(Collected data entries)
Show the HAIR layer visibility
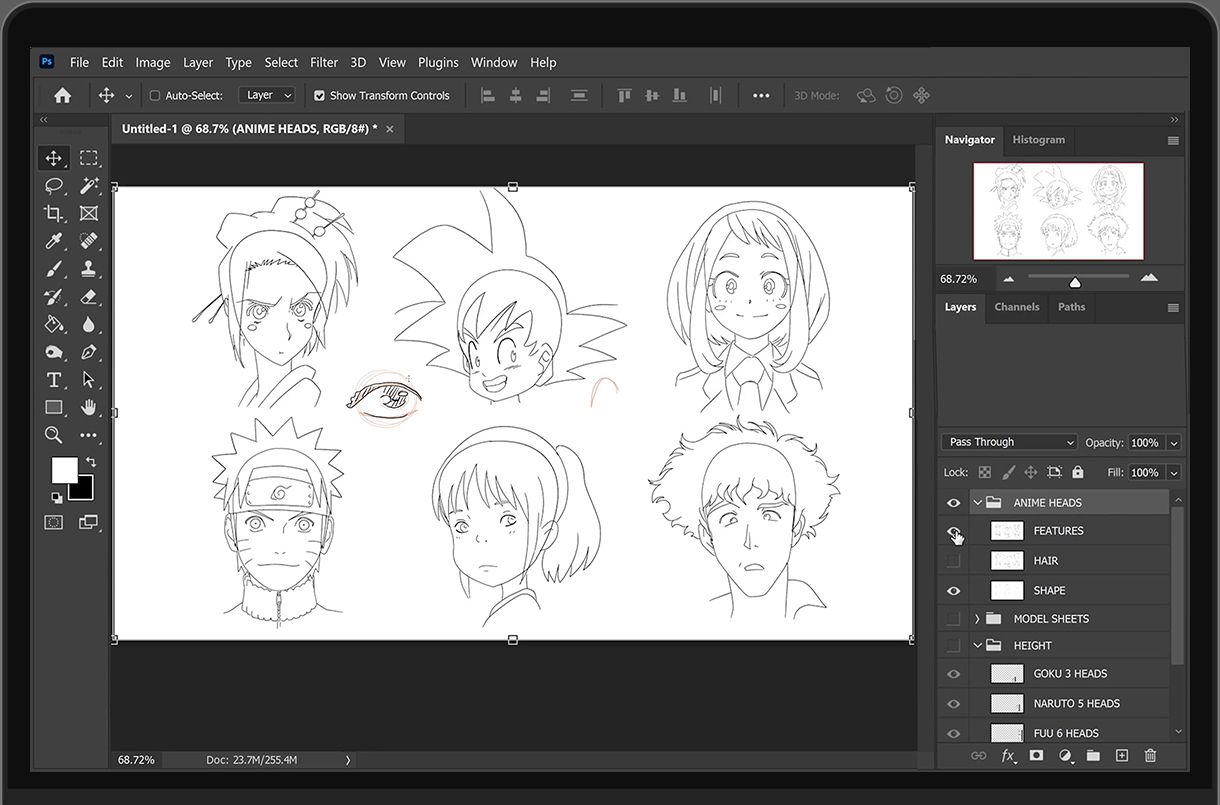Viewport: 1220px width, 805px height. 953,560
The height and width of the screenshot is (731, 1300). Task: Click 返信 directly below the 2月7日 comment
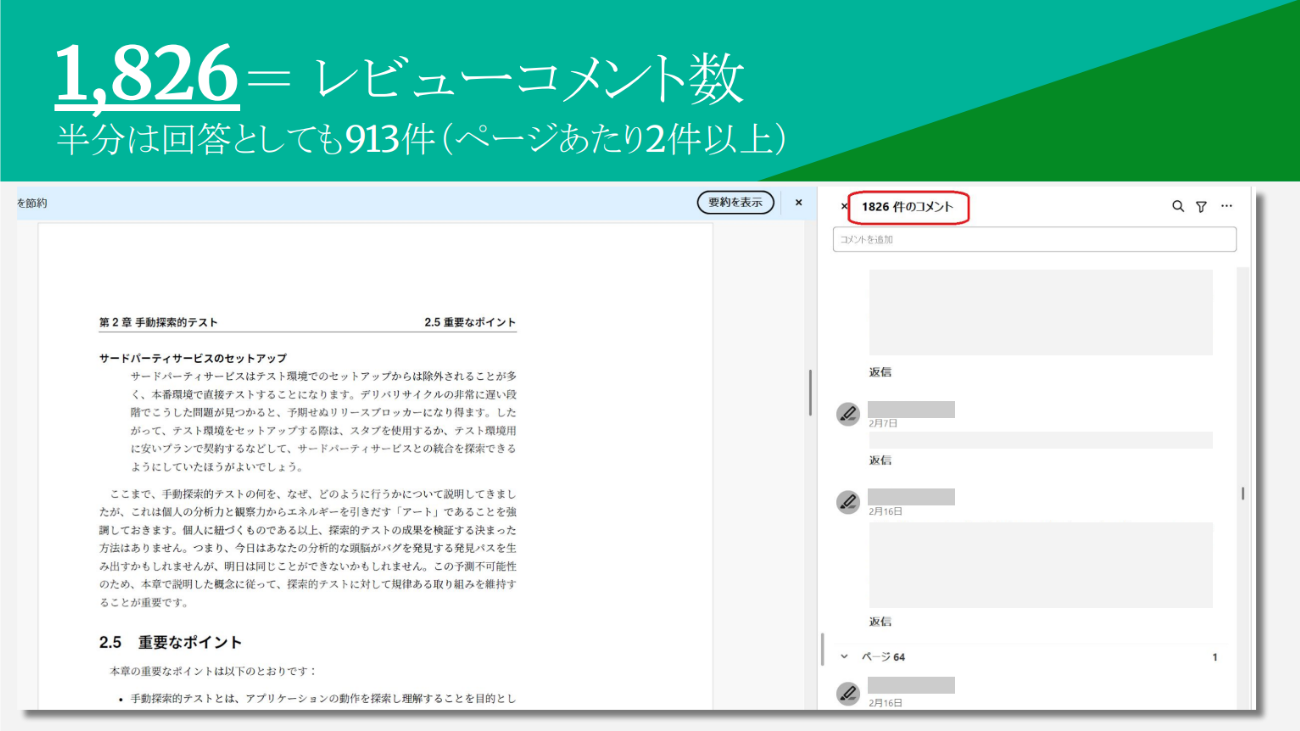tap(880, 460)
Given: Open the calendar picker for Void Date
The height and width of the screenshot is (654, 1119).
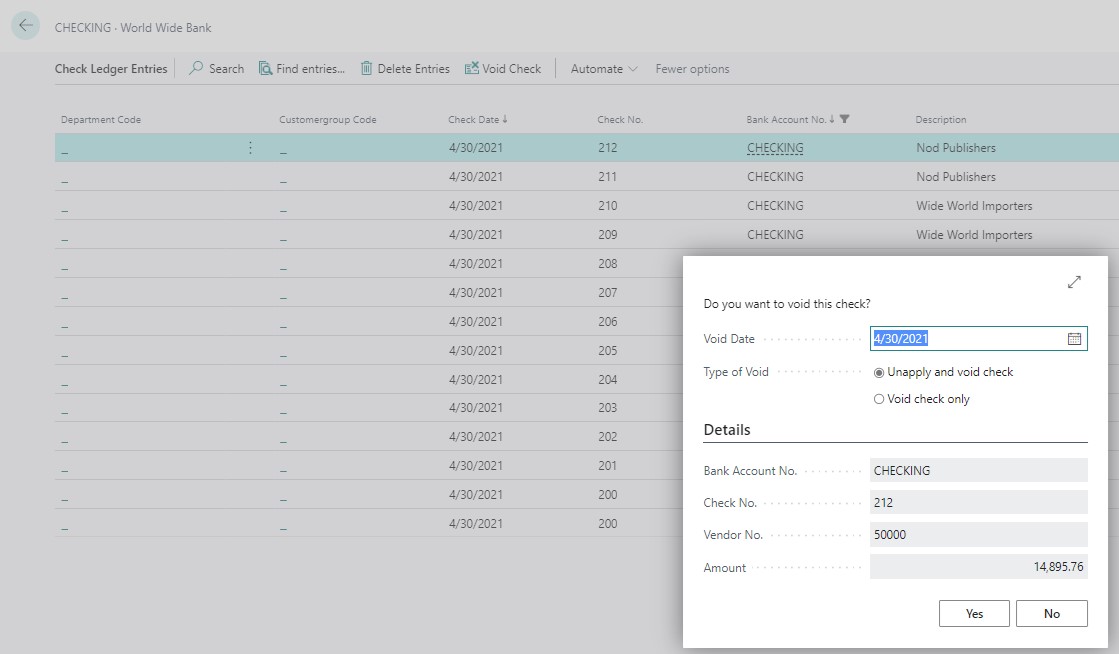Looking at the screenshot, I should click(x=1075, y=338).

* _Problem_:
The lines to copy run from the line containing "Given: Open the calendar picker for Void Date" through the end of the data above; copy exactly those, minus the pictures.

* _Expected answer_:
Given: Open the calendar picker for Void Date
The height and width of the screenshot is (654, 1119).
Looking at the screenshot, I should click(x=1075, y=338).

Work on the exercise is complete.